Si l'on considère les œuvres actuelles de Philippe Vacher, on pourra mesurer la parenté, et aussi le chemin parcouru depuis le début des années 90… En effet, depuis plus de trente ans, nous constatons dans son travail une sorte d'interrogation permanente : qu'est-ce que l'espace dans lequel je circule, je pénètre, cet espace que j'utilise pour mes installations, mes sculptures… ? La question peut a priori paraître banale : chacun, tôt ou tard, a éprouvé la sensation d'une troisième dimension impalpable, fugace, mais réelle : la perspective d'une rue, la présence d'autrui ou de proches, une salle dans un bâtiment important, une attention particulière portée sur tel ou tel élément qui ponctue le paysage… Mais l'espace plastique, celui qu'utilise un artiste, est quelque peu différent : c'est un élément actif, qui crée ses propres résonances, sa propre vie, en réagissant aux reliefs, aux modulations, aux trouées des sculptures et des peintures, en engendrant des contrastes, des percées, des respirations, des échos, des développements que nous percevons (consciemment ou non) et qui orientent notre lecture et notre appréciation de l'œuvre.

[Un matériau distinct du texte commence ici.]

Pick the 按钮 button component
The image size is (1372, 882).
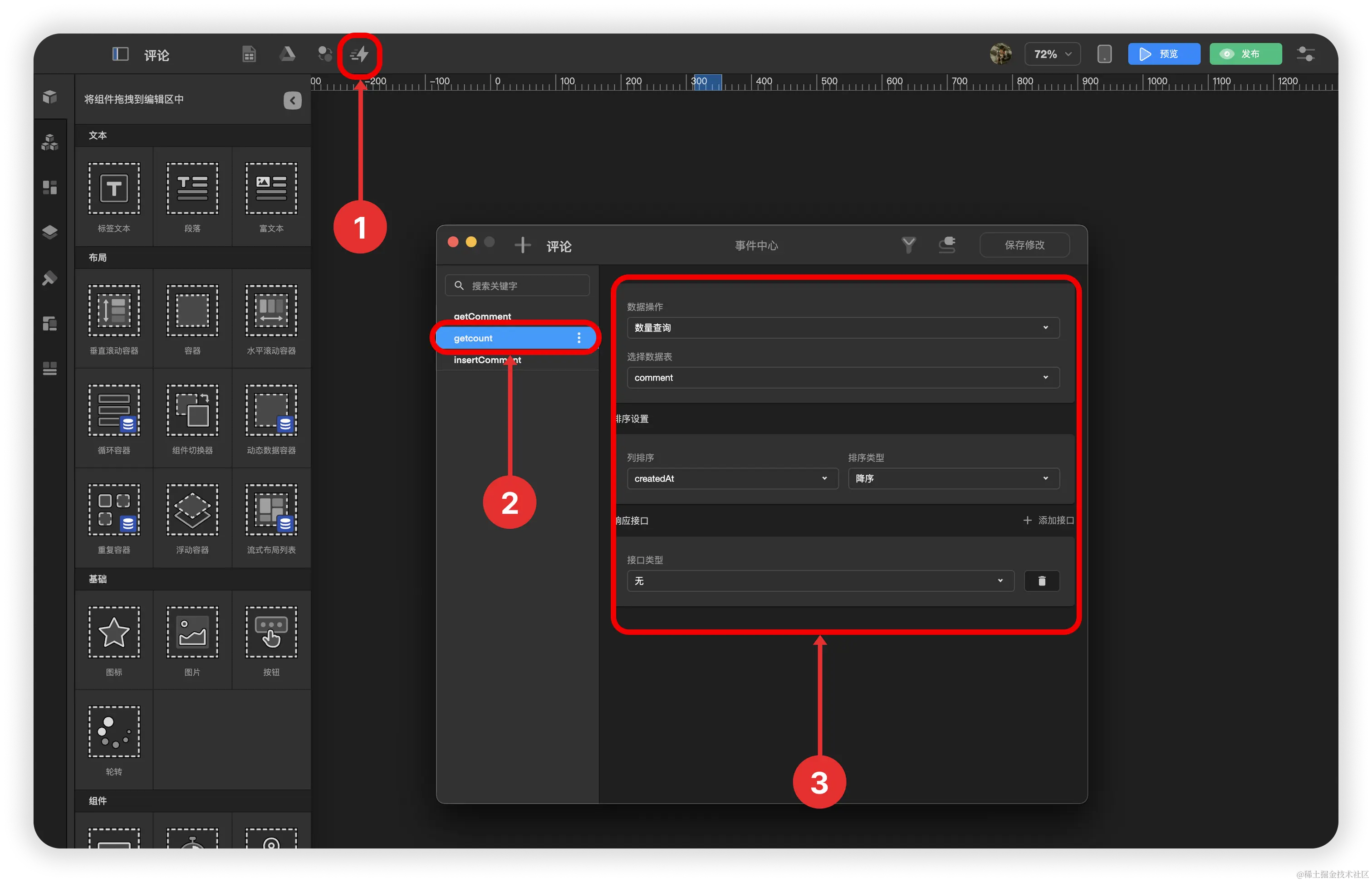(x=271, y=632)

C'est pourquoi les installations de Ph. Vacher, dès 1987, témoignent d'une grande sensibilité au caractère du lieu , aux jeux des matériaux, les siens et leurs rapports avec ceux d'une chapelle (Paris, 1987, Châteauroux, 1989), d'une gare désaffectée (Berlin, 1988), d’un château d’eau (Bourges 2011) où l'œuvre s'installe, respire et se donne à voir selon les déambulations du spectateur et les volumes proches : parallaxes, fausses perspectives, déformation et superpositions des lignes, des plans… qui déconstruisent, distordent et reconstruisent un espace rationnel différent.

Cet espace rationnel, ou plutôt structuré, est toujours présent, mais aussi toujours contesté. Le jeu de miroirs, de réfraction dans l'eau, en 1992, « Equilibres » (2007), et en 2011, engendrent des formes virtuelles, des « fantômes », qui évoluent selon notre propre point de vue : rigueur et perturbation, simplicité et décalage, ne pas se satisfaire d'un état donné, figé…

Ce décalage, ce plaisir de la non-coïncidence (par exemple entre les plans colorés et les volumes) s'affirmera comme une constante. Jamais la symétrie, l'équilibre ne sont absolus dans les divers travaux de Ph. Vacher. Évitant le danger du pur concept rigide (et peut-être celui-ci n'est-il pas très éloigné du dogme, de la Vérité qui stérilise tout questionnement, toute aventure ?), il a recours essentiellement à la peinture, au relief, à l'assemblage de formes au gré de ses intuitions: « Dialogue de figures sur plan et demi-cylindre » (2014), « Espace vectoriel dynamique » (2015), « Horizontale panoramique » (2017)... Mais ces œuvres, qui s'inscrivent toujours dans le domaine de la géométrie, sont ambiguës : les volumes courbes ou cylindriques sont peints, les peintures s'articulent selon des plans en biais qui sortent des strictes deux dimensions pour s'insérer dans l'espace du spectateur, et aussi pour jouer avec la surface du mur ou celle du sol comme nous le suggèrent les reliefs et installations présentés ici : « Tango » (2014), « Dialogue entre deux sections triangulaire et circulaire » (2016).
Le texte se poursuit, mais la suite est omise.